--- start of Exercise inputs ---

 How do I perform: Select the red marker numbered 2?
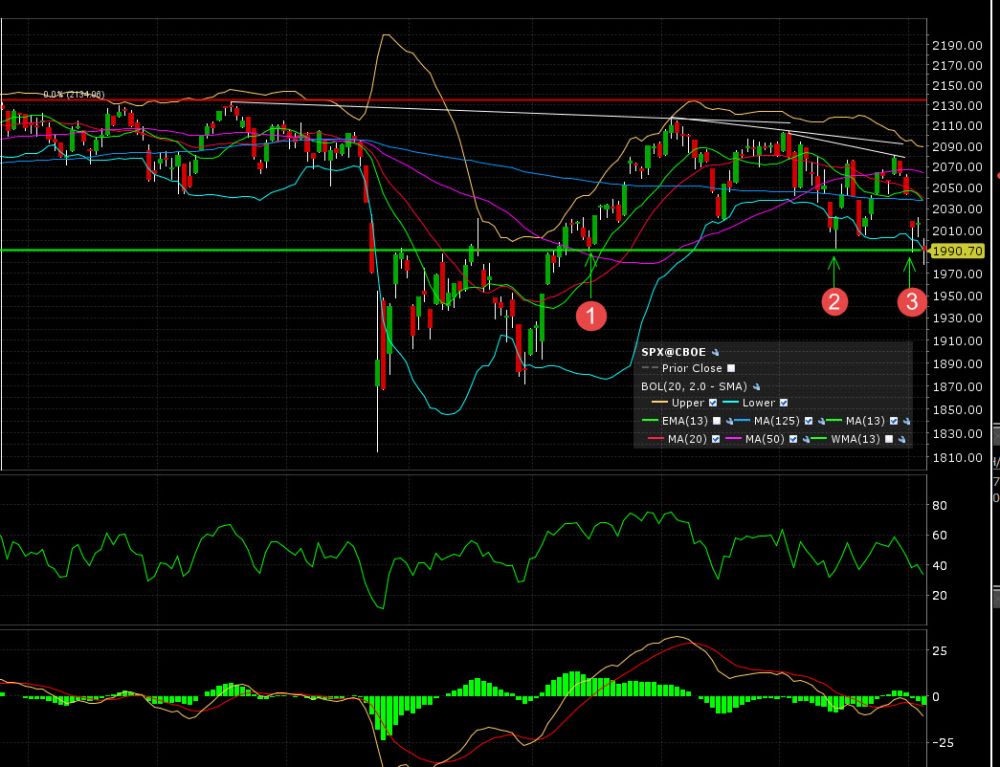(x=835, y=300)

--- end of Exercise inputs ---
--- start of Exercise inputs ---

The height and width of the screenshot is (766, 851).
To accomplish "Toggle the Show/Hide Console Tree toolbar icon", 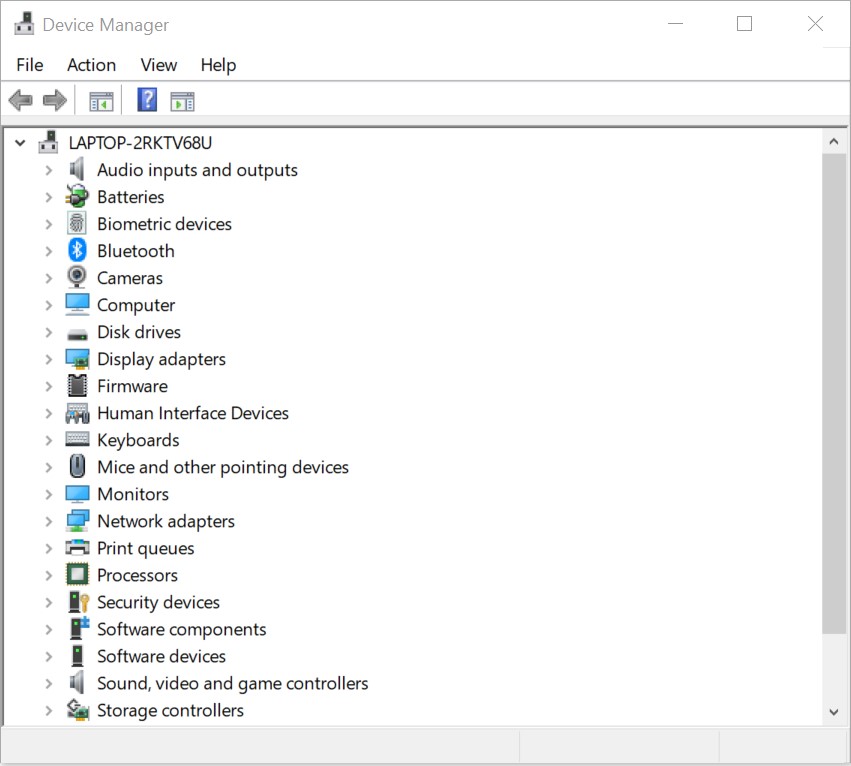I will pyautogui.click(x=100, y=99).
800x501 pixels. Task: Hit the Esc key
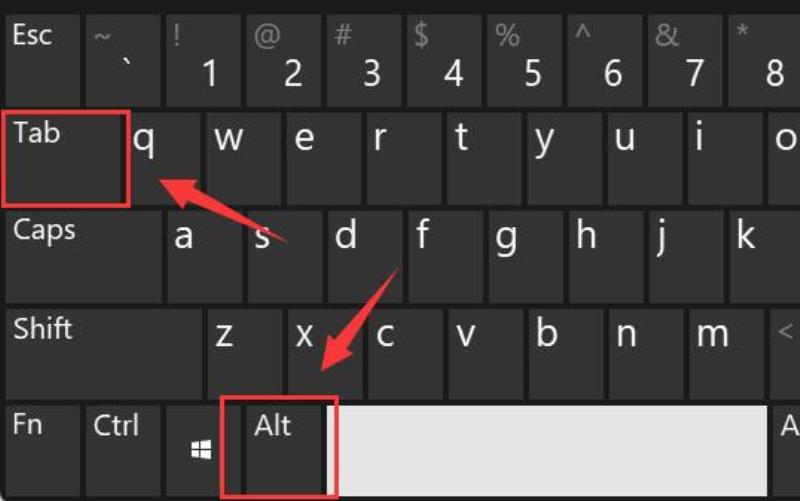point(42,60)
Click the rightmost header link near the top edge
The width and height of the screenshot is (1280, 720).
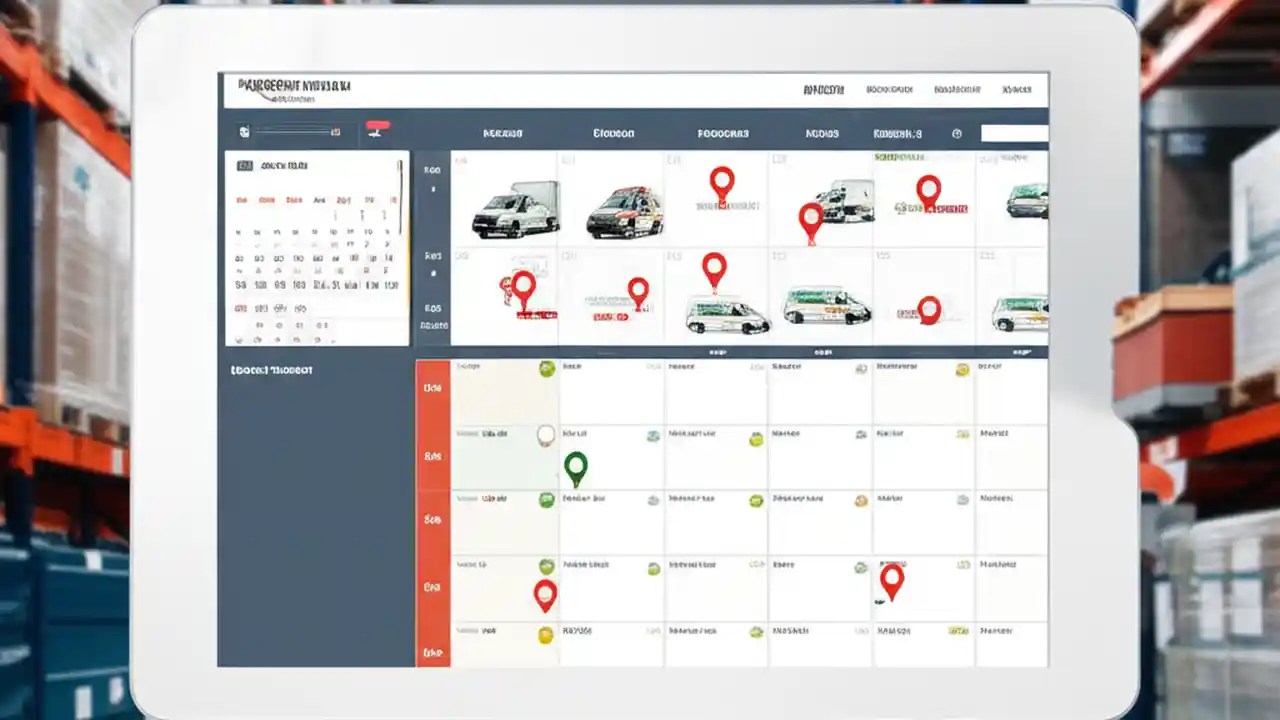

--- end of Exercise inputs ---
--- start of Exercise inputs ---

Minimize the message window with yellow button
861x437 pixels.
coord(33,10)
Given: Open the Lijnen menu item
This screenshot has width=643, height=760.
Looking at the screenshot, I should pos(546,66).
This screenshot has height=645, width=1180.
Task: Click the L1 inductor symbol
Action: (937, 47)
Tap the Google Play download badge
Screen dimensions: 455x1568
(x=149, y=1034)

--- end of Exercise inputs ---

● Exercise description
Please write out again every line of the material above that runs from the line containing "How do I perform: Select" through the line containing "(x=835, y=300)", raising each coordinate by 74 and leaving the pictures out.

● Output for this exercise
 How do I perform: Select the red marker numbered 2?
(x=909, y=374)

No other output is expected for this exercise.